__WORK INSTRUCTION__. Copy each line of the listing below exactly and drop the images.

EXERCISE DATA Block Start

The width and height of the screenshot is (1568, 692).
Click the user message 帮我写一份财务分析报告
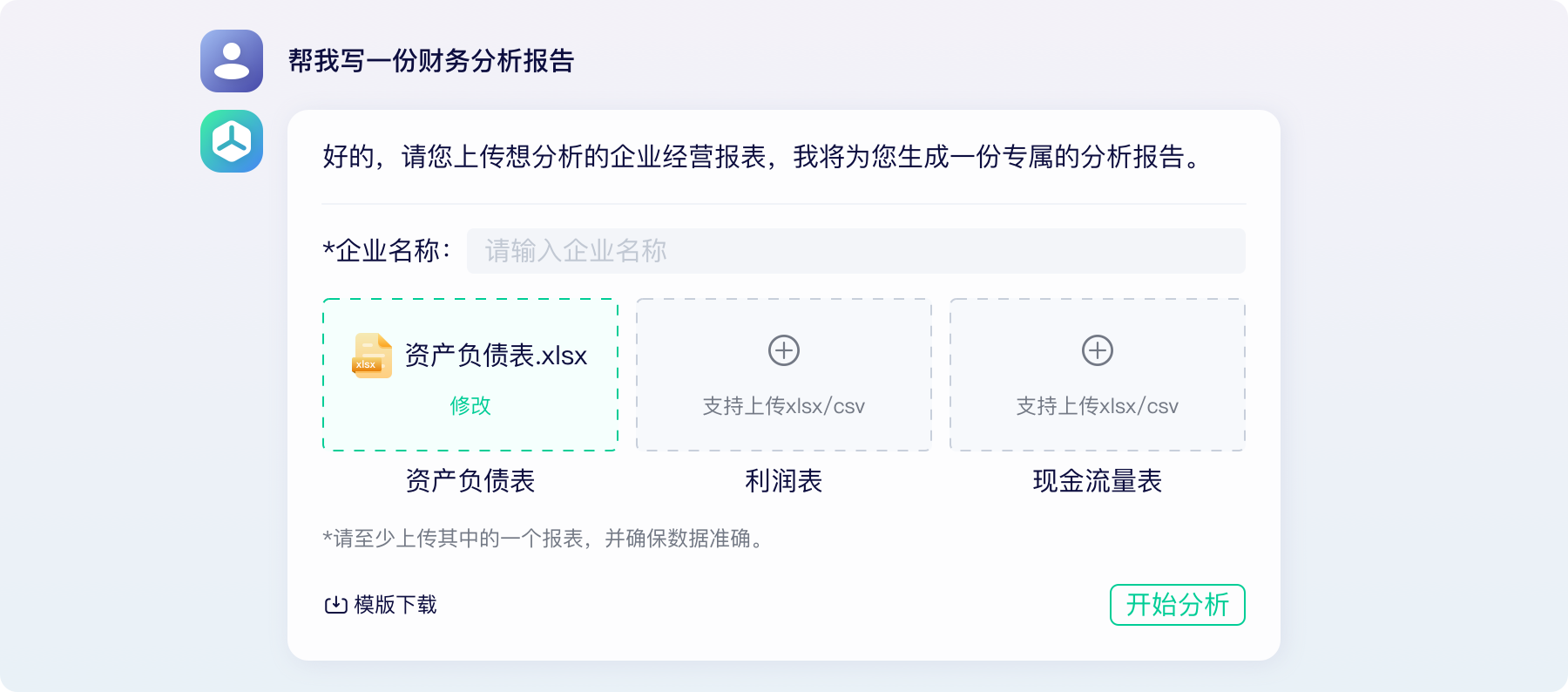pos(433,61)
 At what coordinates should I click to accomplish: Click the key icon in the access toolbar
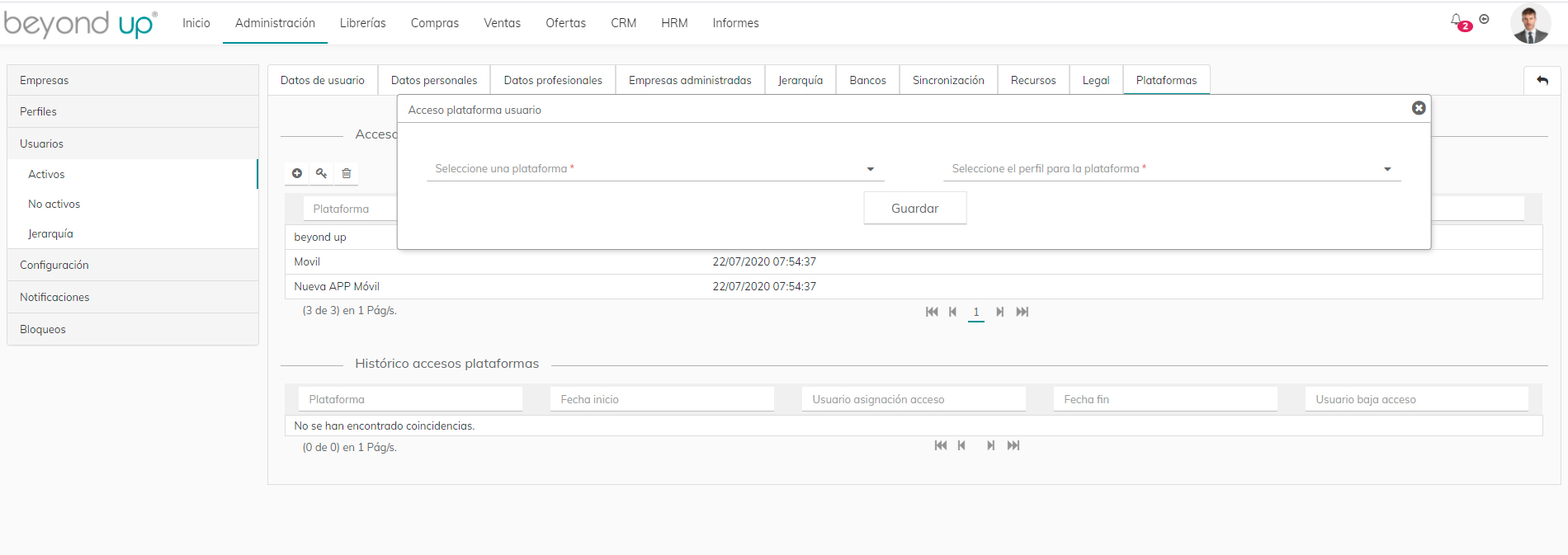point(322,173)
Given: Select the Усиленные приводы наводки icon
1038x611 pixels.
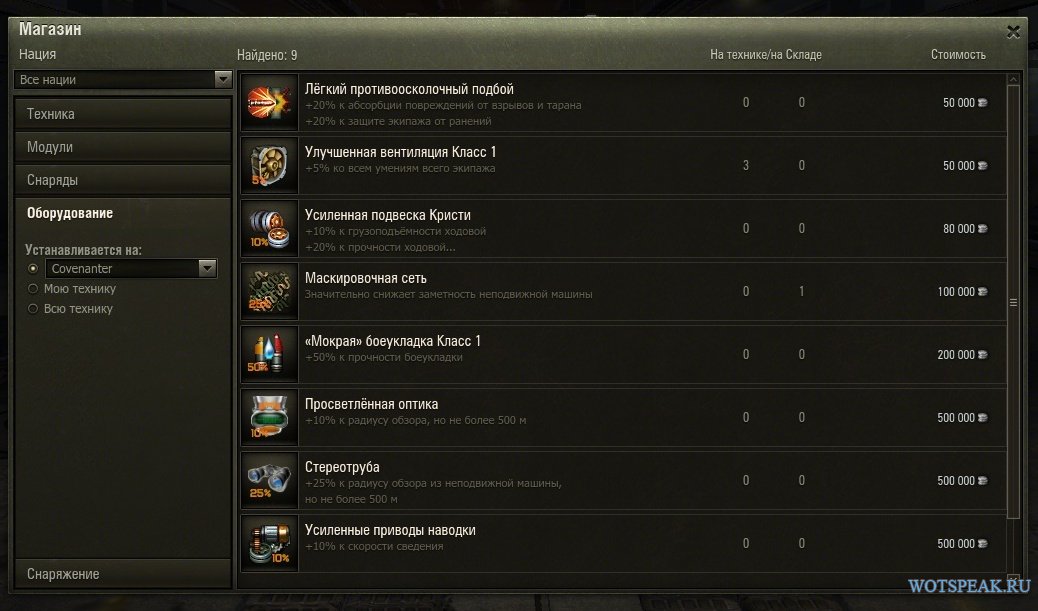Looking at the screenshot, I should coord(269,543).
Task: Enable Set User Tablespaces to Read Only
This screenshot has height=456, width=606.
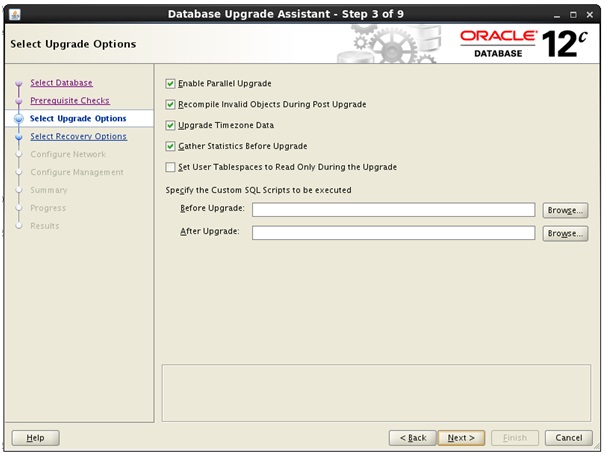Action: 170,167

EXERCISE DATA Block End

__RESPONSE AREA__.
The width and height of the screenshot is (1568, 692).
Click the user message 帮我写一份财务分析报告
pos(433,61)
 At what coordinates should I click to accomplish: Click the key icon in the access toolbar
point(322,173)
Given: Select the Усиленные приводы наводки icon
1038x611 pixels.
Looking at the screenshot, I should coord(269,543).
Task: Enable Set User Tablespaces to Read Only
This screenshot has height=456, width=606.
Action: 170,167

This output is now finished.